Exercise instructions >> Recast the lines below as a Markdown table with two columns, Row and Line, numbering each line in order and leaving out any blank lines.

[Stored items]
--------------------

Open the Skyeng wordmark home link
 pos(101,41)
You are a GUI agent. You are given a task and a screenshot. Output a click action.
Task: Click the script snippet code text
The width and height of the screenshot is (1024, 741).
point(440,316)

--------------------

Full response >>
| Row | Line |
|---|---|
| 1 | Open the Skyeng wordmark home link |
| 2 |  pos(101,41) |
| 3 | You are a GUI agent. You are given a task and a screenshot. Output a click action. |
| 4 | Task: Click the script snippet code text |
| 5 | The width and height of the screenshot is (1024, 741). |
| 6 | point(440,316) |